See Maguire v. Taylor,
940 F.2d 375 (8th Cir.1991);
Lemke v. United States,
557 F.Supp. 1205 (D.N.D.1983). Neither of Larsen’s experts could say that her injury was the type that would occur only if there was negligence. It would be illogical to conclude that this case involved an “obvious occurrence” when Larsen’s own medical experts could not find any deviation from the standard of care. There was no “obvious occurrence” of negligence in this case.
Larsen also asserts that, where knowledge of the mechanism of injury is within the exclusive control of the defendants, full discovery should be completed before a trial court considers motions for dismissal under § 28-01-46. We disagree. In very few medical malpractice cases is the mechanism of injury within the exclusive control of anyone other than the defending doctor, hospital, or nurse. As we have noted, the statute was designed to prevent protracted litigation when a medical malpractice plaintiff has no basis for a claim. Suspending the statute until the close of discovery, as Larsen suggests, would thwart this purpose and afford no protection against the frivolous claims the Legislature sought to diminish.
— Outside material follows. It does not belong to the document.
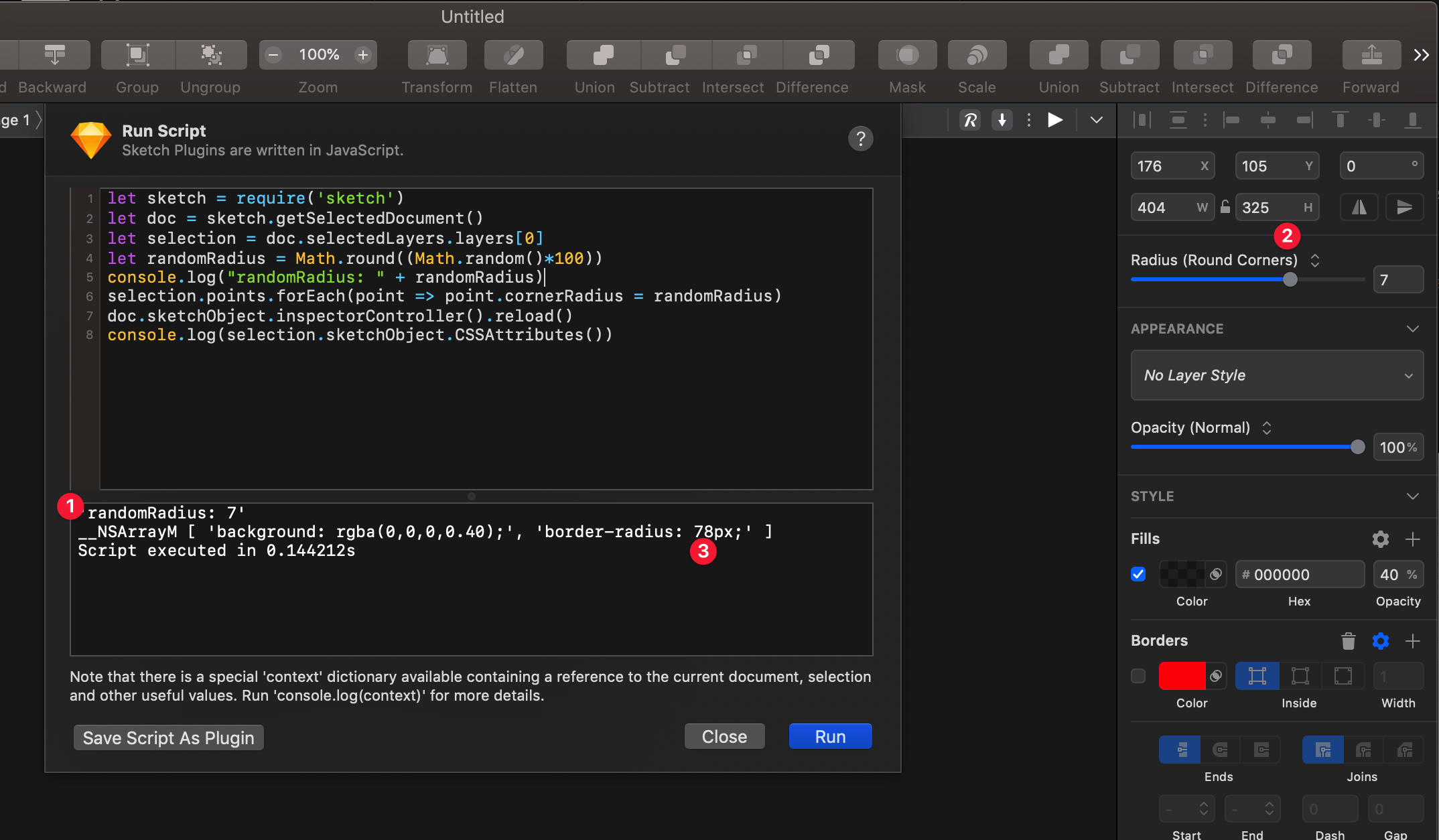This screenshot has height=840, width=1439.
Task: Flip the selection horizontally
Action: pyautogui.click(x=1359, y=207)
Moreover, the trial court granted Larsen additional time to find an admissible supporting expert medical opinion. Larsen had approximately 10 months to comply with the statute. The record does not show that any interrogatories were served on the defendants or that any depositions were taken.
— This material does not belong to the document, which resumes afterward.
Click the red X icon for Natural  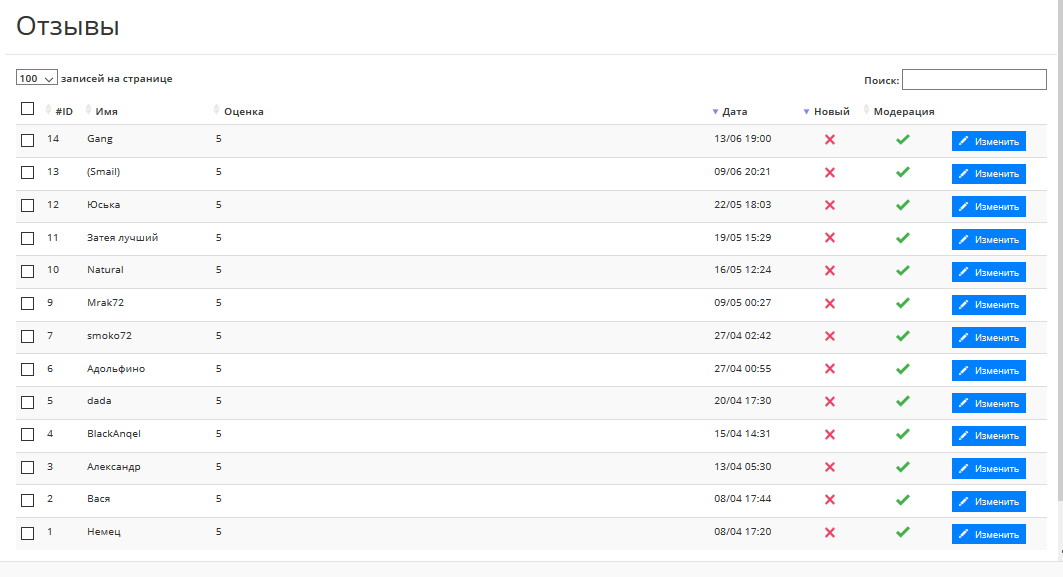[829, 271]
Because Larsen' failed to meet the requirements of § 28-01-46, we conclude that the trial court did not err in dismissing her medical malpractice action.
The judgment is affirmed.
MESCHKE, J., VERNON R. PEDERSON and RALPH J. ERICKSTAD, Surrogate Judges and OLSON, District Judge, concur.
Surrogate Judge RALPH J. ERICKSTAD was Chief Justice at the time this case was heard and served as surrogate judge for this case pursuant to Section 27-17-03, N.D.C.C.
PEDERSON, Surrogate Judge, and OLSON, District Judge, sitting in place of LEVINE, J., and JOHNSON, J., disqualified, who was a member of the Court when this ease was heard.
Justice NEUMANN and Justice SANDSTROM, not being members of the Court when this case was heard, did not participate in this decision.